Arizona absorbs the largest hit under these shortage conditions, contributing 512,000 acre-feet of water back to the system, about 18% of its total annual allocation. Nevada gives up 21,000 acre-feet, or 7% of its share. These cuts directly affect agriculture, municipal planning, and development in fast-growing cities like Phoenix and Las Vegas. Arizona farmers in the Pinal County region have already lost access to most of their Colorado River water, forcing some to fallow fields or switch to less water-intensive crops.

California faces its own parallel drought pressures. The state’s Central Valley, which produces roughly a quarter of the nation’s food, depends on snowpack that is shrinking as winters warm. Years of megadrought have depleted groundwater reserves that took centuries to accumulate, and some farming communities have seen their wells go dry entirely.

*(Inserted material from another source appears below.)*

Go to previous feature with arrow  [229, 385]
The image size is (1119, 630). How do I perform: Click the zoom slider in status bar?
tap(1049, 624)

Coastal Exposure Varies by Region

Sea level rise projections from NOAA show a clear geographic pattern. The East Coast is expected to see 0.40 to 0.45 meters (16 to 18 inches) of rise by 2050, while the Gulf Coast faces even more at 0.55 to 0.65 meters. The West Coast gets off comparatively easier with 0.20 to 0.30 meters, and Alaska’s southern coast may actually see a relative decrease due to geological rebound from glacial melt.

These numbers matter most where they intersect with population density and low elevation. The Carolinas, Virginia, and New Jersey all have extensive low-lying coastal areas where even a foot of rise dramatically expands the flood zone. Norfolk, Virginia, home to the world’s largest naval base, already floods regularly. The Outer Banks of North Carolina are eroding at rates that threaten entire communities. And New Jersey, despite ranking well overall on climate resilience due to strong health infrastructure, remains physically vulnerable along its 130-mile shoreline.

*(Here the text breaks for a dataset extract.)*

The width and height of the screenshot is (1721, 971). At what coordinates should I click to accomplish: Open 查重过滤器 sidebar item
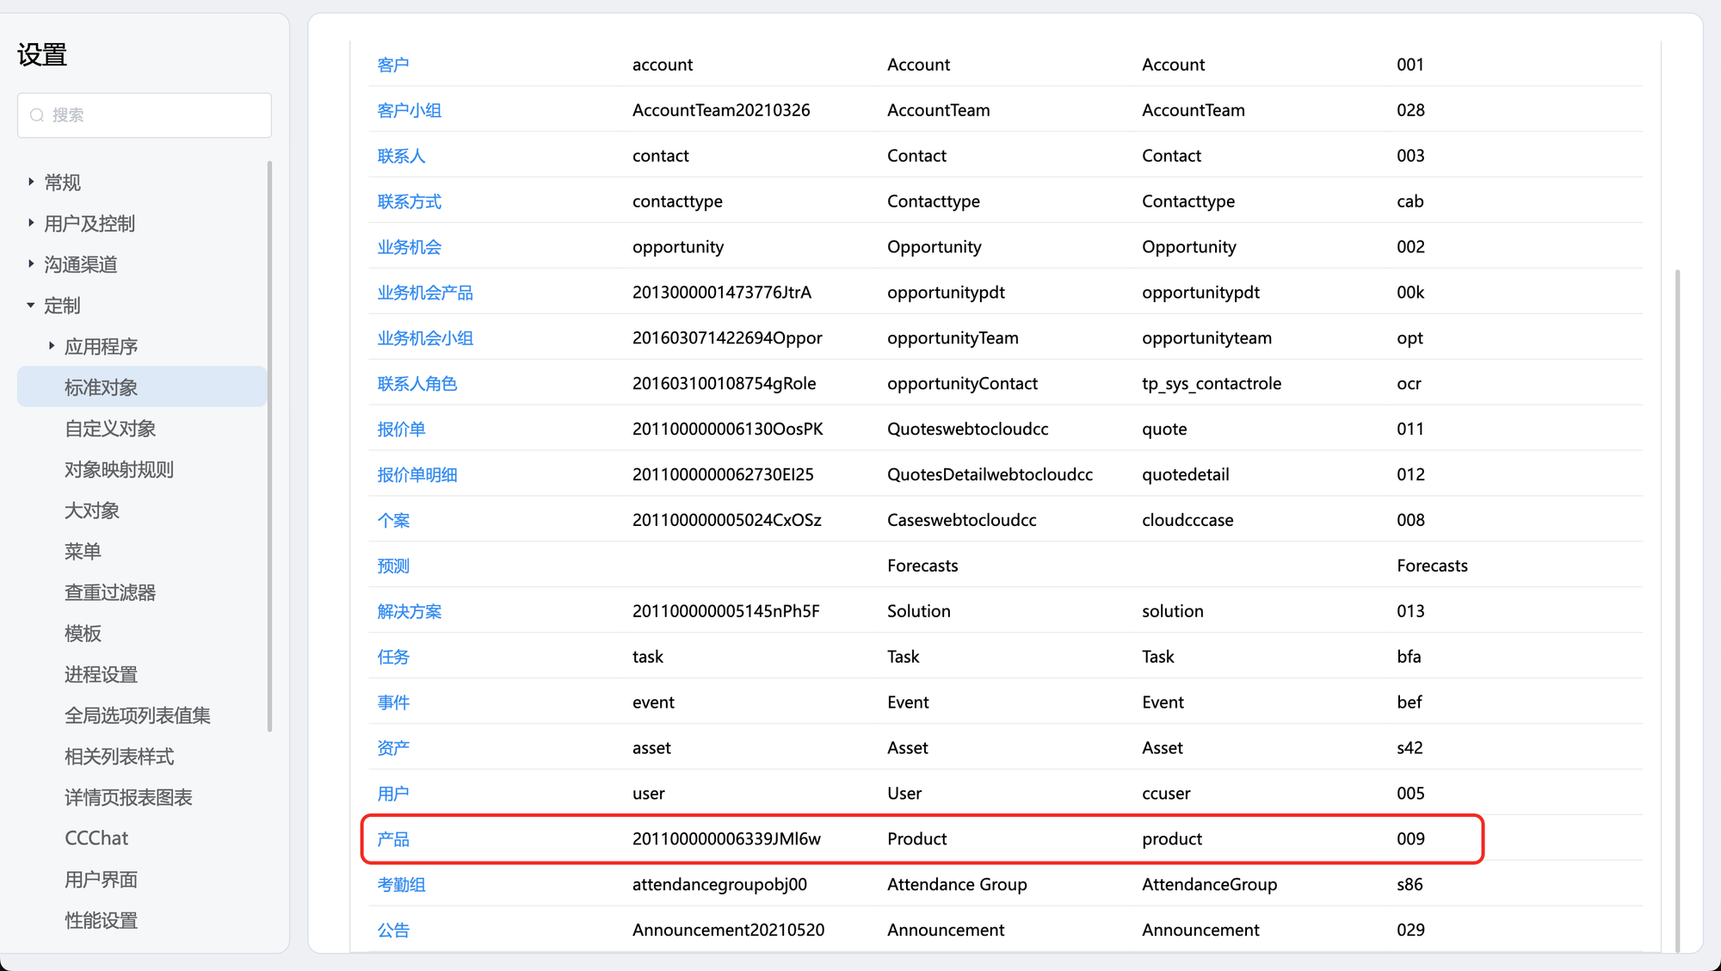point(110,592)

Appalachian States Are Vulnerable for Different Reasons

West Virginia and Kentucky might not be the first states that come to mind when people think about climate change, but they ranked dead last in the Commonwealth Fund’s overall assessment. Their vulnerability is less about dramatic weather events and more about the intersection of economic fragility and health system gaps.

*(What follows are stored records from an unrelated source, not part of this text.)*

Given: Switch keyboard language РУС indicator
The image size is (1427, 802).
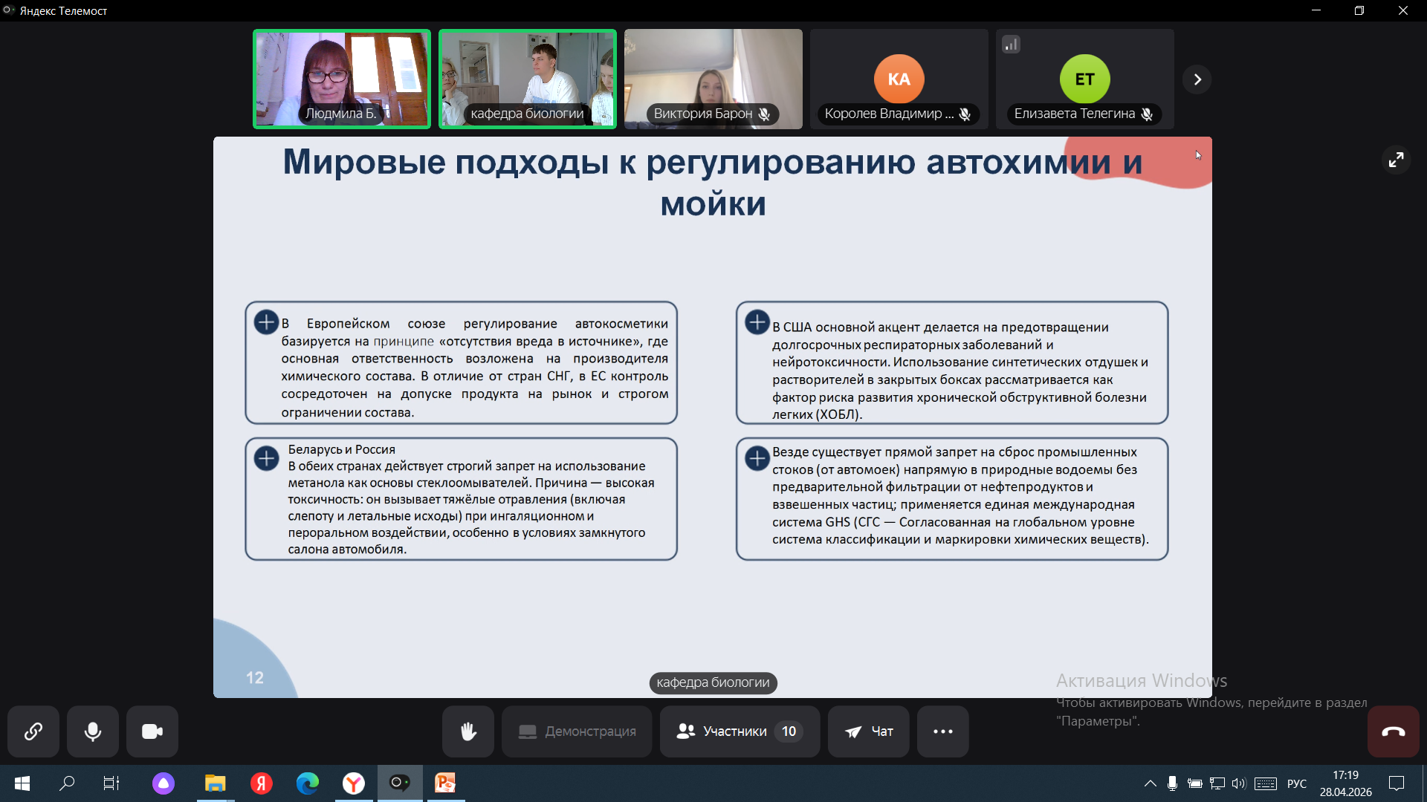Looking at the screenshot, I should (x=1296, y=783).
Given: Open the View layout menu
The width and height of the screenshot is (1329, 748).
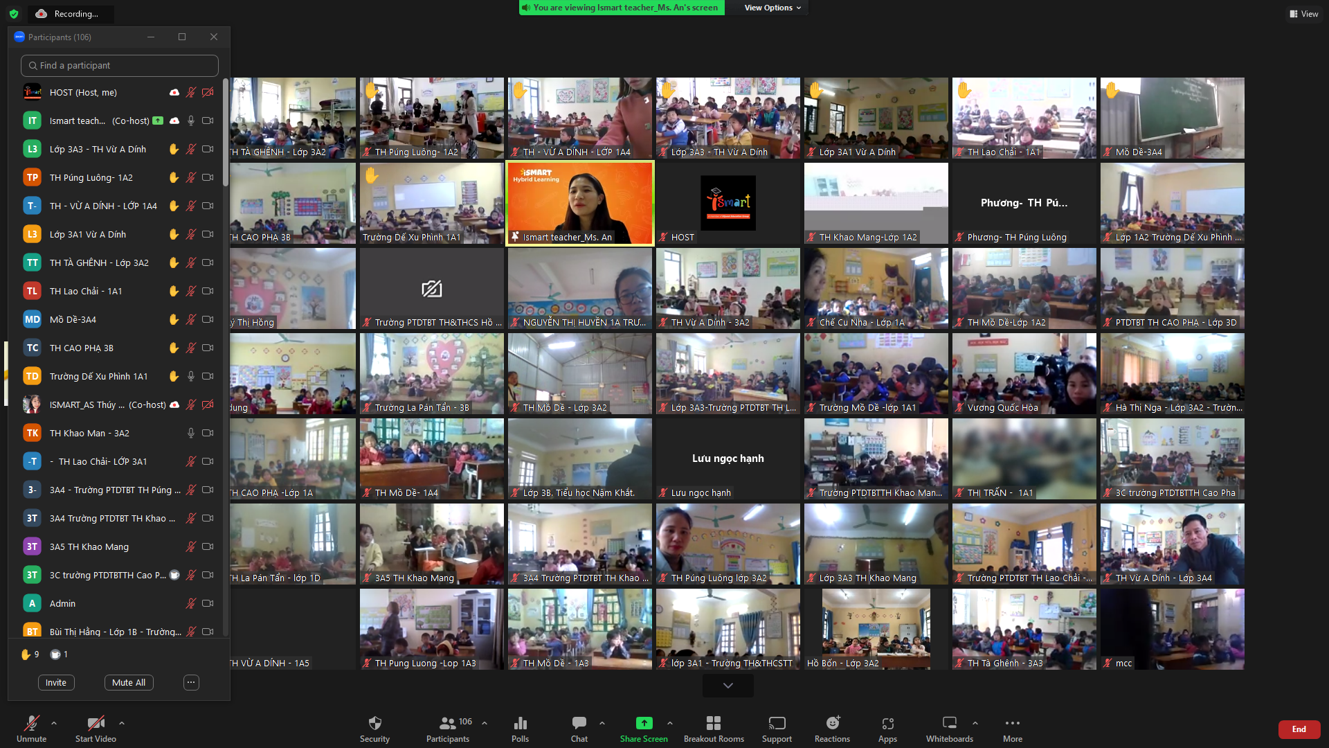Looking at the screenshot, I should point(1304,14).
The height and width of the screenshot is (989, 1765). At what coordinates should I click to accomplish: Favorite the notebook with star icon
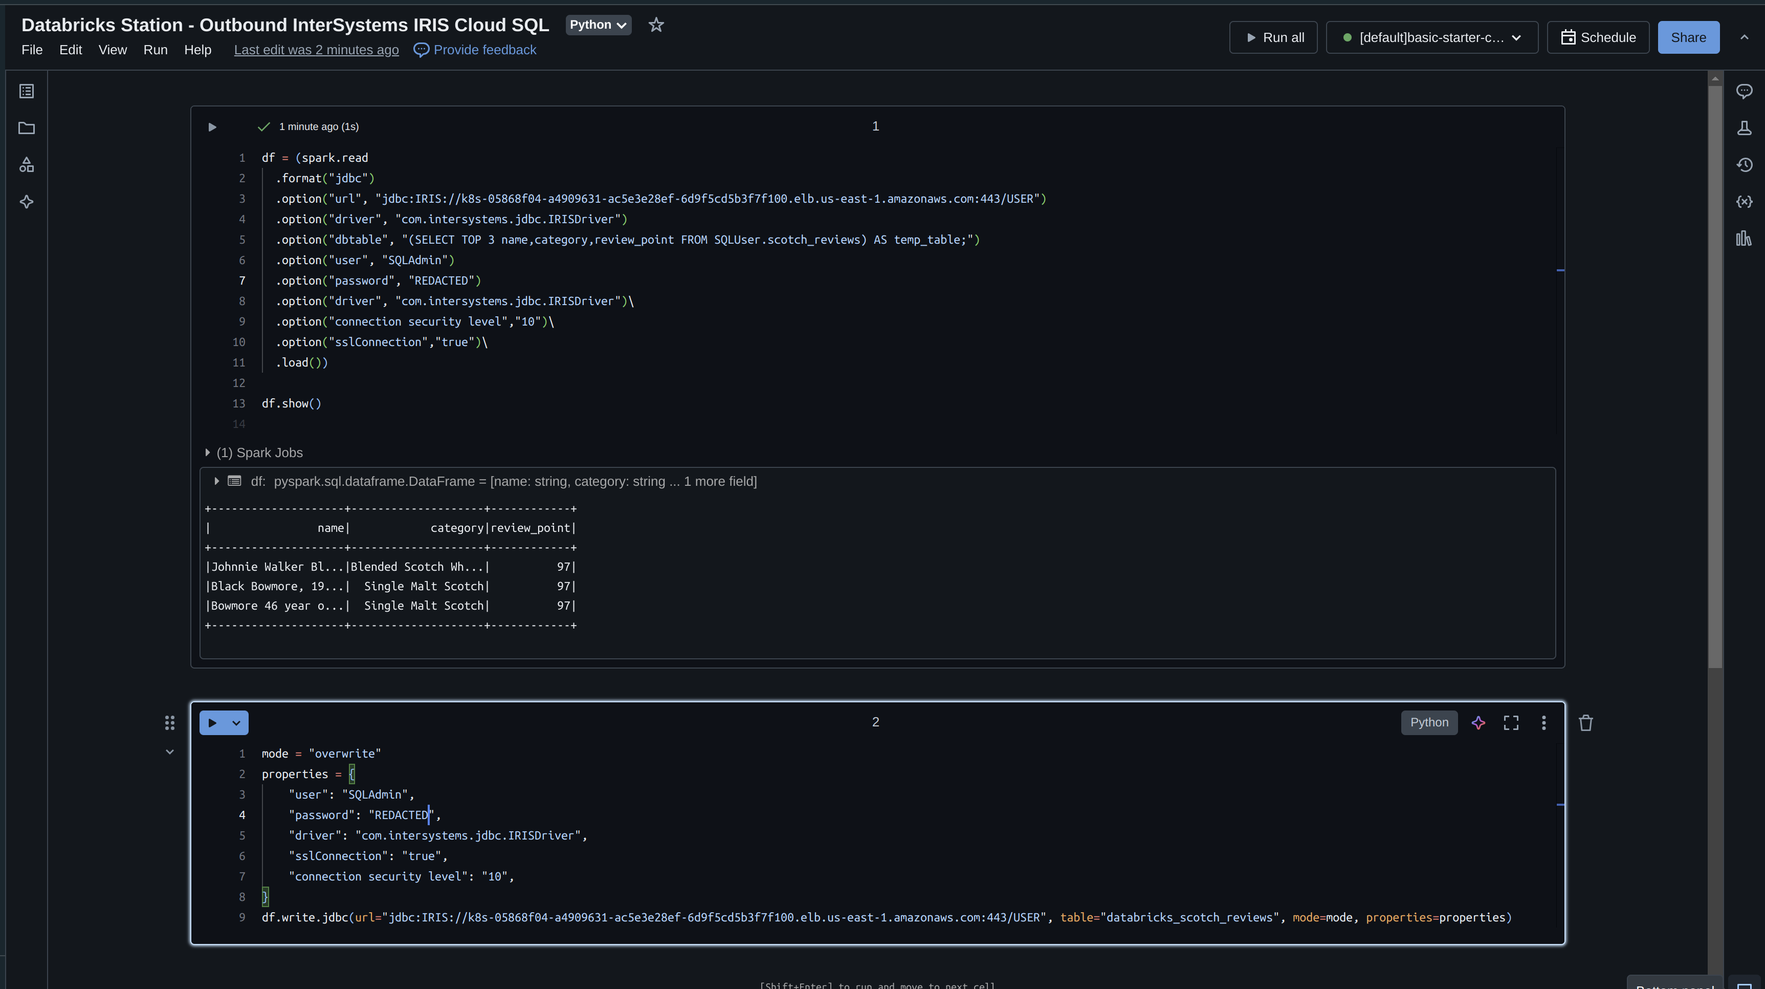(x=656, y=25)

Both states have high rates of chronic disease, limited hospital access in rural areas, and economies historically dependent on fossil fuel extraction that leaves them poorly positioned for a low-carbon transition. When extreme weather does hit, whether flash flooding in mountain valleys or heat waves in communities without widespread air conditioning, these states have fewer resources to respond. West Virginia’s catastrophic flooding in 2016 and again in recent years illustrated how quickly mountain terrain can channel rainfall into deadly flash floods, a pattern that intensifies as storms carry more moisture in a warmer atmosphere.

What Makes a State “Most Affected”

There’s no single answer to which states are most affected because the type of impact varies so widely. If you’re looking at physical exposure to heat, Texas, Florida, Arizona, and the Deep South are ground zero. For sea level rise and coastal flooding, Louisiana, Florida, the Carolinas, and the mid-Atlantic coast are most at risk. For water scarcity, Arizona, Nevada, and California face the most immediate pressure. And for overall vulnerability, factoring in health infrastructure and economic resilience, Louisiana, West Virginia, Kentucky, Mississippi, and Florida consistently land at the bottom of national rankings.

The states that fare best tend to combine lower physical exposure with stronger public health systems, better infrastructure, and more economic flexibility. Vermont, New York, and Washington top the list not because they face zero climate risk (Vermont experienced devastating flooding in 2023) but because they have more capacity to prepare, respond, and recover. The gap between the most and least resilient states is widening, and it tracks closely with existing disparities in income, health, and infrastructure investment.